Saved entries:
+++
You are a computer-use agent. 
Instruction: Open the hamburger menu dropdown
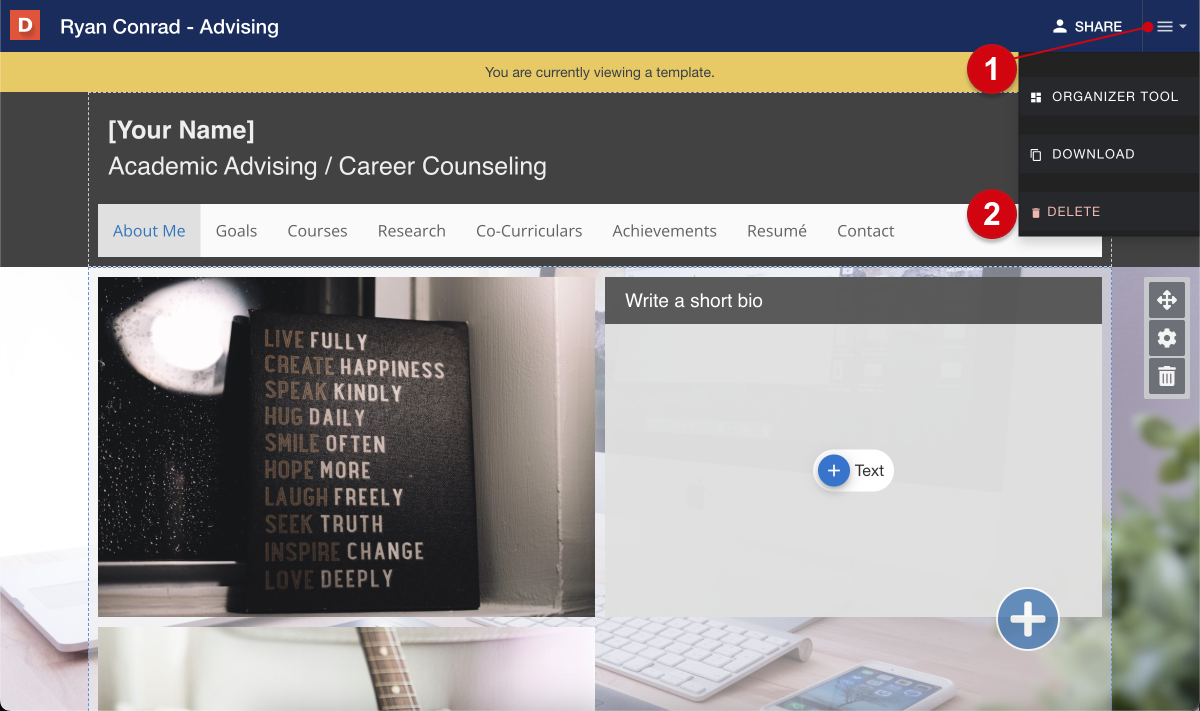(1170, 27)

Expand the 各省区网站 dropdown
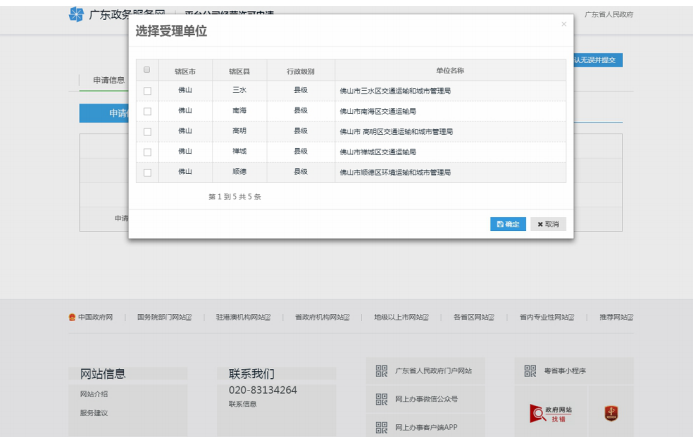[x=476, y=317]
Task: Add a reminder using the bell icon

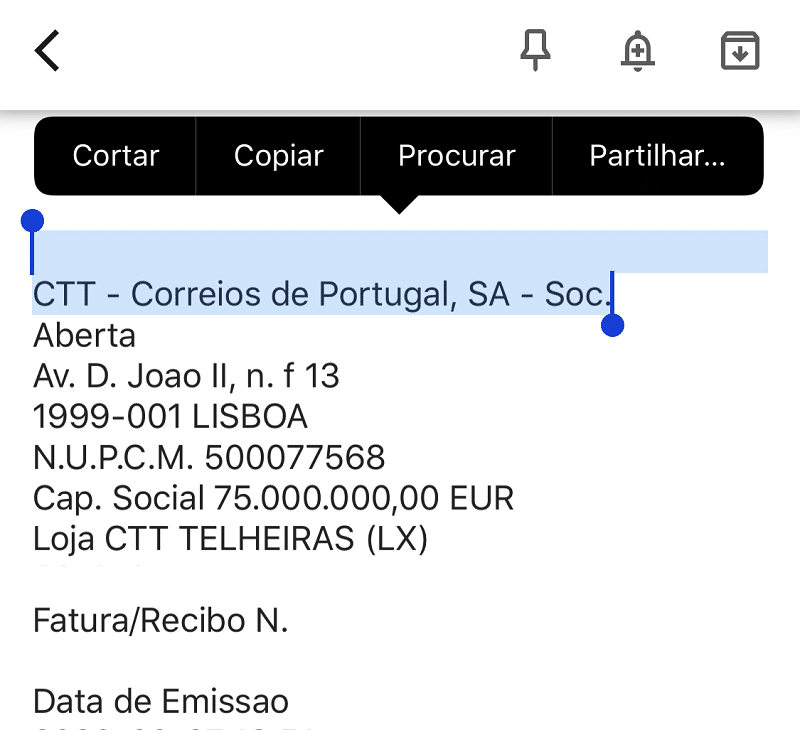Action: [638, 51]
+++
◆ What is needed: Return verbatim every line from the one holding "Expand the 各省区网站 dropdown" to the end of the records above. Do not copy the pictures.

◆ Exercise answer:
Expand the 各省区网站 dropdown
[x=476, y=317]
Task: Add a reminder using the bell icon

Action: [638, 51]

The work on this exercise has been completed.